Ever find yourself in a situation where you’re changing the batteries in let’s say, a remote, or xbox control, maybe a fire alarm? Of course you do, everyone has this problem. It’s a super easy problem to fix (hopefully) and doesn’t consume much time at all, but the real problem is the waste involved. Now, over time batteries have become extremely efficient and more manageable waste, which is excellent, but the real problem is, what the heck do you do with the dead ones? Three quarters of your time spent dealing with the battery scenario is figuring out how to dispose of them correctly. Let’s take a closer look at this conundrum.

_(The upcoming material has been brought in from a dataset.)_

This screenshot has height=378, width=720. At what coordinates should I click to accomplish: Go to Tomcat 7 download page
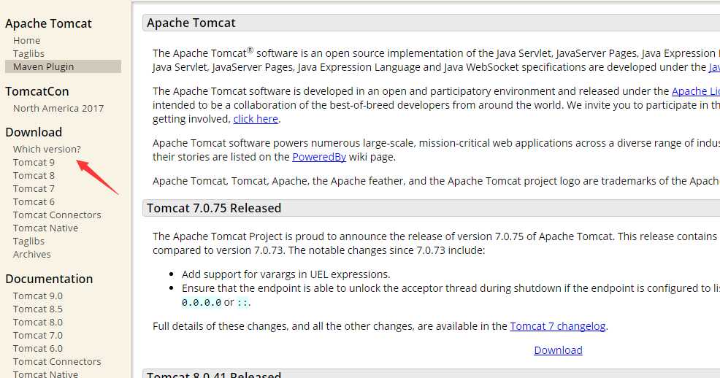tap(34, 188)
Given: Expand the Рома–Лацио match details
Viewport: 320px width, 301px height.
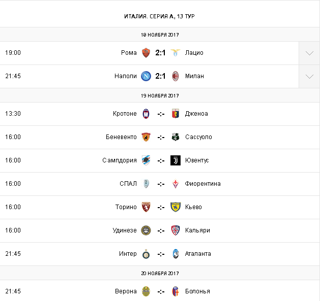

First thing’s first, don’t simply toss them into the trash. If you are lazy and do this, the batteries WILL end up in a landfill and eventually leak contaminants into our waterways, environment, flora, and fauna, and it will all be your fault. While improvements have been made and newer batteries claim to be much less harmful, let’s just remember that they are non-biodegradable and have some pretty nasty contents. Instead of throwing them in the nearest receptacle, be mindful and take the necessary procedures to ensure the safety of our environment.

For standard, household batteries i.e. AA, AAA, D ( I think you get the idea) you can simply recycle them, just like you would with your bottles, cans, and cardboard. Well… not exactly the same way, but the same idea! Just like your standard recycling, you can designate a bin, or container, for all your used up batteries, and empty it when it’s full. If you choose to store multiple batteries at a time make sure you’re doing it the safe and smart way by taping the terminals of the battery (the ends of the battery). Generally, having terminals ends touching untaped isn’t a big deal in newer batteries, but it’s a crazy world and you never know what’s going to happen.

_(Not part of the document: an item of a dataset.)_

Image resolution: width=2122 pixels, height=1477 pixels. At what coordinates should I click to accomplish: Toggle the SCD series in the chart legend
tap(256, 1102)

Once taped up they’re pretty much good to sit around in your collection area until you are ready to recycle them. One way you canrecycle them is by using a mail-in service like The Big Green Box, a super convenient and low effort service. Basically, they send you a package and you’ll assemble said contents of package into a little box, which you’ll then fill with your batteries and mail back. In states like Vermont, we have designated drop off locations that can be looked up on the interwebs or through a local phone book, but let’s face it, no one uses phone books. Also, WOO go Vermont!